● REQUEST
Collect every line of the data below that contains the word "profile", with matching case.

● RECORDS FOR THIS TASK
● ● ●

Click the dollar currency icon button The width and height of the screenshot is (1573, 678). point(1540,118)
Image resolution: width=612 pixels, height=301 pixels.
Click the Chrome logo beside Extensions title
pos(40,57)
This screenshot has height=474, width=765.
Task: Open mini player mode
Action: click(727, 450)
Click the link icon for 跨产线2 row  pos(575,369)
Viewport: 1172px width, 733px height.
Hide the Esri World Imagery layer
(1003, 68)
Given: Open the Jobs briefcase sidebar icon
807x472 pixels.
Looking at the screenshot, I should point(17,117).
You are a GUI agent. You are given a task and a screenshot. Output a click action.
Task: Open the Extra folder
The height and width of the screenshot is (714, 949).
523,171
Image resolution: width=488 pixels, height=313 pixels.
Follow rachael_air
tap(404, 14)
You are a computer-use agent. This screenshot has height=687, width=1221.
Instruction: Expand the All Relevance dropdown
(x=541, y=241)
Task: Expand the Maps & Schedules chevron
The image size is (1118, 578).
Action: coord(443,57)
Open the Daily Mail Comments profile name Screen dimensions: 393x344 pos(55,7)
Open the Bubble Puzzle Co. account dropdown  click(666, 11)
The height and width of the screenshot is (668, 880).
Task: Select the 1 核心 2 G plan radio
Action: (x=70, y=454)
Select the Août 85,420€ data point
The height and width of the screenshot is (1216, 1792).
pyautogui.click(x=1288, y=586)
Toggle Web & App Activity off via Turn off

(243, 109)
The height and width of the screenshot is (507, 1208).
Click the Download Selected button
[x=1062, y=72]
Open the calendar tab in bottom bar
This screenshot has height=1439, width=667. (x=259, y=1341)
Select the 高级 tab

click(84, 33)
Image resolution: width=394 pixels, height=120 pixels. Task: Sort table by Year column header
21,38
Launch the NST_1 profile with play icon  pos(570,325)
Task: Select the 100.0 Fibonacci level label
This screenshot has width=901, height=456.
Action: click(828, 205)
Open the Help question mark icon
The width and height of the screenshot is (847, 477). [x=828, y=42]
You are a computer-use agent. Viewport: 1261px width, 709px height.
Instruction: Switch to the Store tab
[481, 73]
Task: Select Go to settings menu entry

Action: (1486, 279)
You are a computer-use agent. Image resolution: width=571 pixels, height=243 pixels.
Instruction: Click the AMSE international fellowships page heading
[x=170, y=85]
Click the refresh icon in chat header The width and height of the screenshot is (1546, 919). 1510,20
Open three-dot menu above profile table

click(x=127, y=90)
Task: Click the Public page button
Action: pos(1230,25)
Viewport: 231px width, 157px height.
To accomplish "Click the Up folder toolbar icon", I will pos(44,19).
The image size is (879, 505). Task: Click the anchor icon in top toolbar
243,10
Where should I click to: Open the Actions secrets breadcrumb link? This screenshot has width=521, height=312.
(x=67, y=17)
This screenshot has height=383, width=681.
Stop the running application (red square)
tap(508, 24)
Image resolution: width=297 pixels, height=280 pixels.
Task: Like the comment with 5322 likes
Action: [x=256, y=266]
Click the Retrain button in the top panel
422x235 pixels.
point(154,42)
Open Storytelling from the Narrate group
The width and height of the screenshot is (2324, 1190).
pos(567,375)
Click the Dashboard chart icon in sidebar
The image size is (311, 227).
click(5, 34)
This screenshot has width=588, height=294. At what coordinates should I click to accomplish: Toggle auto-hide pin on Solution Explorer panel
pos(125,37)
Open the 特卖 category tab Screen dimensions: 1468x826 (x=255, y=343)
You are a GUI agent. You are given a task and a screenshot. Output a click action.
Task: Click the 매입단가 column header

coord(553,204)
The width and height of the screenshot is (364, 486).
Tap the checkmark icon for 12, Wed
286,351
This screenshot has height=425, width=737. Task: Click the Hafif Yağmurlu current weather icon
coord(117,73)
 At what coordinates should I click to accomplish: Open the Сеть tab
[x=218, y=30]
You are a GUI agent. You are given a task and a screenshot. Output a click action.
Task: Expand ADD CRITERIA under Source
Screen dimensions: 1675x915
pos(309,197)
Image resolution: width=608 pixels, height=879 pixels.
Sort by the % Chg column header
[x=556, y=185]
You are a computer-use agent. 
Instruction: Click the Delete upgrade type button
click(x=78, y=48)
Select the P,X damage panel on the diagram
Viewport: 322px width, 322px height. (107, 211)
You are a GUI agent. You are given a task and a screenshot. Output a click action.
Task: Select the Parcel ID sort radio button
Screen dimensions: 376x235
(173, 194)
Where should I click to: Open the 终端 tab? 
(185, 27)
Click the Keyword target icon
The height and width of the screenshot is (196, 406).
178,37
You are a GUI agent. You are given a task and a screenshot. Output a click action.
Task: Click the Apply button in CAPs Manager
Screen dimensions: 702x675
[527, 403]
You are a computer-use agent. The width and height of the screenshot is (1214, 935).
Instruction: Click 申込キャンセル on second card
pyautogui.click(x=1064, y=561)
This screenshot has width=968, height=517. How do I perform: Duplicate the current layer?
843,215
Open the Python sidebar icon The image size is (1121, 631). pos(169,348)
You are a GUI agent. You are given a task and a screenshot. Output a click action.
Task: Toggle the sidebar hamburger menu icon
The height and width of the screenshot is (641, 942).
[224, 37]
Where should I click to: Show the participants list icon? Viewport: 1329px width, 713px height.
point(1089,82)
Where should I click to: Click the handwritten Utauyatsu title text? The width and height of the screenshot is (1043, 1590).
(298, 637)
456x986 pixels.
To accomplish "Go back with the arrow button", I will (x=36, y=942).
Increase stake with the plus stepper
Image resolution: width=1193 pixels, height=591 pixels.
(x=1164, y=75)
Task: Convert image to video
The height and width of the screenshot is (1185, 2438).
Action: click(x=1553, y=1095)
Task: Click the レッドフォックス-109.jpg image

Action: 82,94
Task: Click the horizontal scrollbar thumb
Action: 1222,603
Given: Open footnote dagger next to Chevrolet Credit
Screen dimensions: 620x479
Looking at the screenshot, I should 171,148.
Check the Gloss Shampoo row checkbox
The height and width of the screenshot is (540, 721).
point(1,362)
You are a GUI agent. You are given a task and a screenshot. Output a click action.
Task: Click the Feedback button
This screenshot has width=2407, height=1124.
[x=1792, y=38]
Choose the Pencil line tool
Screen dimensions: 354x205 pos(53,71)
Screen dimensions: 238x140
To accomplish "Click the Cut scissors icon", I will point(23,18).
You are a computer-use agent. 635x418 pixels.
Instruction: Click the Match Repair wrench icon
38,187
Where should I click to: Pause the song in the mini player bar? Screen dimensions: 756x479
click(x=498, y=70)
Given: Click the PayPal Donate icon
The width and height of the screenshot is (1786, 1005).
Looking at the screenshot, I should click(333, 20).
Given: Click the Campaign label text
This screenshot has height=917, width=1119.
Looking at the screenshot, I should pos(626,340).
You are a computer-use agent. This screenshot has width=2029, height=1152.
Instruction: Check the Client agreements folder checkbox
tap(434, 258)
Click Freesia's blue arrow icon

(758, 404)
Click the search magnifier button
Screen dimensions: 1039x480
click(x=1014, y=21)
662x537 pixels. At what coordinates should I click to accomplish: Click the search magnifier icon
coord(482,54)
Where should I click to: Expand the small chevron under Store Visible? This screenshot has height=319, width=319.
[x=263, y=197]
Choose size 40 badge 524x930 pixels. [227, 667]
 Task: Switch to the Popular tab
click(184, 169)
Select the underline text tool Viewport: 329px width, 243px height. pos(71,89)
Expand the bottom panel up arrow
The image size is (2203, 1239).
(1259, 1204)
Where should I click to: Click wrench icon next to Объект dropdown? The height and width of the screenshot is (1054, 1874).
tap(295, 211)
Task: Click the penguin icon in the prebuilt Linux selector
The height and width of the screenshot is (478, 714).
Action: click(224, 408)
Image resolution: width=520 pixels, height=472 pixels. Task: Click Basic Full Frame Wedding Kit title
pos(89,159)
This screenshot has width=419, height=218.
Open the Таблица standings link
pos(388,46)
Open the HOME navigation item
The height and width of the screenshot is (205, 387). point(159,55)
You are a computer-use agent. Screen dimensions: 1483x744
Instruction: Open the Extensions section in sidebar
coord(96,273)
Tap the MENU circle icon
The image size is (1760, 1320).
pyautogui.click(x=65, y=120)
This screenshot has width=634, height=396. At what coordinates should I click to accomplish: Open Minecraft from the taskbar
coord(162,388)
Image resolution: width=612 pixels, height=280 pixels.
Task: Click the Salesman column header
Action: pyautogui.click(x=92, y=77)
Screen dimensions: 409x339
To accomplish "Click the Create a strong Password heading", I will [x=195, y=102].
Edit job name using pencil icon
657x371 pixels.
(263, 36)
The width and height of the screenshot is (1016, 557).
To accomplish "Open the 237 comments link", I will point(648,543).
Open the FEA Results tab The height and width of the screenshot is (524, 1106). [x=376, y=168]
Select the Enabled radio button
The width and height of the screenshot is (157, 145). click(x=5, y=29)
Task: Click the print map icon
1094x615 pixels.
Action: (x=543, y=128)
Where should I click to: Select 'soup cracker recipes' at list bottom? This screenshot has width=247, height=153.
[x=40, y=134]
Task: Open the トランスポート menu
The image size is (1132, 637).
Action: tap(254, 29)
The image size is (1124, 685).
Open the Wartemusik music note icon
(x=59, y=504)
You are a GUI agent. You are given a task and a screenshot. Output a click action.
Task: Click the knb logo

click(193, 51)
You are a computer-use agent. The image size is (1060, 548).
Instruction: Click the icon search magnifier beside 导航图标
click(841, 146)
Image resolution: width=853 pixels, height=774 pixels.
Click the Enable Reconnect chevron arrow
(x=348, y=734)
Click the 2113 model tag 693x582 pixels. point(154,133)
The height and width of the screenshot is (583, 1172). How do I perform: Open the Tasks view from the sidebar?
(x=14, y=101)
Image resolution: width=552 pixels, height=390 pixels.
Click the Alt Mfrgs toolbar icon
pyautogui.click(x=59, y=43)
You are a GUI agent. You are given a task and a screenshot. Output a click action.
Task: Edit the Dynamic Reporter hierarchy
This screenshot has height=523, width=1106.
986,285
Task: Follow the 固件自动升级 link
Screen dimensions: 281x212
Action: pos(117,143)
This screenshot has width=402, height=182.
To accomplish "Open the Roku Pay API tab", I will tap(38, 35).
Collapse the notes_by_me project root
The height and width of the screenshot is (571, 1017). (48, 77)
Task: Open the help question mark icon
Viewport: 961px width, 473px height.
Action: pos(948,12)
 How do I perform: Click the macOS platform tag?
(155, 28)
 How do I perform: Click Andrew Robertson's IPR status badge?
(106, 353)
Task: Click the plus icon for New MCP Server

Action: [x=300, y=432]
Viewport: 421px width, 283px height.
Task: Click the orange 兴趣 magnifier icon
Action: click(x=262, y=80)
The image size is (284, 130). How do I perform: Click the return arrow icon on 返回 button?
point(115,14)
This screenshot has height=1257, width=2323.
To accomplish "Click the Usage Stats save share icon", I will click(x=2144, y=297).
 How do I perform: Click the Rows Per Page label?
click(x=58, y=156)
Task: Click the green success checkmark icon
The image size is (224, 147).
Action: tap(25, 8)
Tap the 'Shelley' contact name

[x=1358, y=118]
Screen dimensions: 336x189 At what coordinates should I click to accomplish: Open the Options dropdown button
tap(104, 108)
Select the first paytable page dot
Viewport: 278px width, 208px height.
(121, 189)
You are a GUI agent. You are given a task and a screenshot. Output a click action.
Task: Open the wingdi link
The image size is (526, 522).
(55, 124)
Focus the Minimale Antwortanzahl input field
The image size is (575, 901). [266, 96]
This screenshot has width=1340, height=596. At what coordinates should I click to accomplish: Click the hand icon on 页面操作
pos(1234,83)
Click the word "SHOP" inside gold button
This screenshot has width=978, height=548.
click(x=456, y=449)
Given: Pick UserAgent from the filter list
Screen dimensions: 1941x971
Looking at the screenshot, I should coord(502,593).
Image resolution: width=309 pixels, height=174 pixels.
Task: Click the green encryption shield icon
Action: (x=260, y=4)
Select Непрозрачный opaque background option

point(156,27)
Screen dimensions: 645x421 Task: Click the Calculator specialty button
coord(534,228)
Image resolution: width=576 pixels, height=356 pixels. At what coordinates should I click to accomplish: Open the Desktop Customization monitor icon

● ● ●

● RESPONSE
Open the Daily Mail Comments profile name Screen dimensions: 393x344 pos(55,7)
Launch the NST_1 profile with play icon  pos(570,325)
Open three-dot menu above profile table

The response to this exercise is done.